De grote institutionele beleggers kunnen vaak een stevige zet geven aan het transformeren van winkels. Ook door hun maatschappelijke rol. Maar zij richten zich vooral op de top-5, top-15 of top-25 steden in Nederland. En als zij tot transformatie overgaan, gaat het vooral om grote retailobjecten of gehele winkelcentra.

De particuliere vastgoedbeleggers zijn in opkomst. Zij hebben veel in vastgoed geïnvesteerd in de steden waar institutionele beleggers zich terug hebben getrokken. Zij zijn wel op zoek naar transformatiepotentie. Maar wanneer zij relatief gunstig aankopen, houden ze soms toch langer vast aan de winkelfunctie. Zo kopen zij tijd om de transformatie zo succesvol mogelijk te laten verlopen. De mogelijk tijdelijke lagere huurprijs nemen ze dan voor lief.

Tot slot de ontwikkelaars. Deze kopers zijn vooral op zoek naar de transformatiepotentie van bestaand winkelvastgoed. Zij zijn vaak het beste toegerust om succesvol winkels te transformeren. Zij hebben meestal de financiële slagkracht, lokale binding en juiste opzet van de organisatie.

Gemeente is ‘key’ voor succesvolle transformatie en levendige centra

De tijd van het centrum als monofunctionele winkellocatie is voorbij. Het centrum van de toekomst biedt een sterke menging van functies. De mix van wonen, winkelen, werken en vermaak houden een centrum leefbaar. Het geeft reuring op elk moment van de dag. Door de dalende huurprijzen van winkels wordt dit beeld steeds meer haalbaar.

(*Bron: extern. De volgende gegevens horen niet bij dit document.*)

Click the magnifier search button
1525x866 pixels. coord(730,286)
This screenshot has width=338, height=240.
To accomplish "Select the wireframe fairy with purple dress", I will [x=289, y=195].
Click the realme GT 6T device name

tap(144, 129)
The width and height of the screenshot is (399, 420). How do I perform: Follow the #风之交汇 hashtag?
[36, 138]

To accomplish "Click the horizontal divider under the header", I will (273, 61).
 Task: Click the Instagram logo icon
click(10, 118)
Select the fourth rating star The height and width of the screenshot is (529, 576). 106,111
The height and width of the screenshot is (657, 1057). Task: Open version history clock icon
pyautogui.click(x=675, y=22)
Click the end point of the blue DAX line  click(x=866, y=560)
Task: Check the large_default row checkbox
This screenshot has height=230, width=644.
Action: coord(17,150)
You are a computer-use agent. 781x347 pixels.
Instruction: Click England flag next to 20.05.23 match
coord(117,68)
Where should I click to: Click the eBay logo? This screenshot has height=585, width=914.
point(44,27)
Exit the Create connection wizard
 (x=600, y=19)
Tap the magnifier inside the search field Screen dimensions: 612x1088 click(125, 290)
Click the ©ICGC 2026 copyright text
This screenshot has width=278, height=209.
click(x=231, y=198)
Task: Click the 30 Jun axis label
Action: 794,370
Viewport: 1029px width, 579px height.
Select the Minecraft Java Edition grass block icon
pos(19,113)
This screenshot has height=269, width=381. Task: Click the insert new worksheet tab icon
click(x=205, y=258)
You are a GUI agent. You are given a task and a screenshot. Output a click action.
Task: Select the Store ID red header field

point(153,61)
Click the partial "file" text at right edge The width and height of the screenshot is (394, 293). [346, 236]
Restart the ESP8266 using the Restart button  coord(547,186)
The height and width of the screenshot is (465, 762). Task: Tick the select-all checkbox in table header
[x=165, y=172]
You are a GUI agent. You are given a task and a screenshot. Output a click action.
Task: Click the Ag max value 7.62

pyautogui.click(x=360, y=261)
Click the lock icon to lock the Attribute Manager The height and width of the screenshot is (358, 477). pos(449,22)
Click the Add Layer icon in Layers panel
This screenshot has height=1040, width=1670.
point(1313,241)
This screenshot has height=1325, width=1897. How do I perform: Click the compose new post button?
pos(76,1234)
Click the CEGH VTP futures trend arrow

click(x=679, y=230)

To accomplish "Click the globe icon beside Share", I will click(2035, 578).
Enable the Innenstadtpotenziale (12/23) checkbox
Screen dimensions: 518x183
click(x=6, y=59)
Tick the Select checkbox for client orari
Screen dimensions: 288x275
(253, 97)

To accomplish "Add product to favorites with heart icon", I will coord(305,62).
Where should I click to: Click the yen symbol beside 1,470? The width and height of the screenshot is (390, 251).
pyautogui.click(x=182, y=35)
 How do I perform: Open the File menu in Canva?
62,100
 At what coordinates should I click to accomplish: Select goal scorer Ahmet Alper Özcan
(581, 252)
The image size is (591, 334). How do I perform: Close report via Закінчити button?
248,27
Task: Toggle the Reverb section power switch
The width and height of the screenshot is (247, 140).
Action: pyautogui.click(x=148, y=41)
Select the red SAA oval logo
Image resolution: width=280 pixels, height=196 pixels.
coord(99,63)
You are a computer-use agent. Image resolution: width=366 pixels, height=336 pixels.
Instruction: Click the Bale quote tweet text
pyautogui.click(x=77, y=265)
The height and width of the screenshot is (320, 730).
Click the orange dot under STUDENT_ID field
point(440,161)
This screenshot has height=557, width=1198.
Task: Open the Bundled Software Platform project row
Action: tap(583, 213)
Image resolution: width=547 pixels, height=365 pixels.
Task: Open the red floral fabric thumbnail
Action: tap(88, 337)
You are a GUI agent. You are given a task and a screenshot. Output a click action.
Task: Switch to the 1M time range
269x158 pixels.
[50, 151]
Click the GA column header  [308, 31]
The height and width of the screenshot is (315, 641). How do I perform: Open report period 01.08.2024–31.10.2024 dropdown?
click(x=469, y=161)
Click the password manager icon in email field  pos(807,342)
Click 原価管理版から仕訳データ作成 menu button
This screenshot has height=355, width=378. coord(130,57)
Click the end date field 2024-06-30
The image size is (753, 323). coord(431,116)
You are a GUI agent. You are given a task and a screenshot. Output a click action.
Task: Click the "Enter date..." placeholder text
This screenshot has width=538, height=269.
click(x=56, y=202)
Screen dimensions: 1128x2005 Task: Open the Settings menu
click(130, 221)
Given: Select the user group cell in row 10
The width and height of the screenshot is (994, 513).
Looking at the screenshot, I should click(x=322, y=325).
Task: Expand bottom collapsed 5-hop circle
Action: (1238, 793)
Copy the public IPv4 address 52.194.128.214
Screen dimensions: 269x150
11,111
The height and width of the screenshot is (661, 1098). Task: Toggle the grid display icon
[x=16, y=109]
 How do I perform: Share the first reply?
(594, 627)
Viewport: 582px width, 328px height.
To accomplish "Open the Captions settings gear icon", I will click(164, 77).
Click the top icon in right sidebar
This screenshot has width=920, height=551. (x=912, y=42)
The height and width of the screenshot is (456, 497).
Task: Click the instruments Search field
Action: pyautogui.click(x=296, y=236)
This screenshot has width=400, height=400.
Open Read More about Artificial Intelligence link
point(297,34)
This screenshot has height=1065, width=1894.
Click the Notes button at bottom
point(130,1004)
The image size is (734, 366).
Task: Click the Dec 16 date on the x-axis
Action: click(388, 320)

Maar dit is in sterke mate afhankelijk van de gemeente. Of zij het belang van mixed-use centra inziet. En hier haar aanpak op afstemt. Dat kan uiteenlopen van experimenteren met de regels en bestemmingsplannen tot het beschikbaar stellen van subsidies voor transformaties. Als zij dan samenwerkt met beleggers en ontwikkelaars met een lokale binding, behoudt het centrum zijn functie als het levendige hart van een wijk, dorp of stad.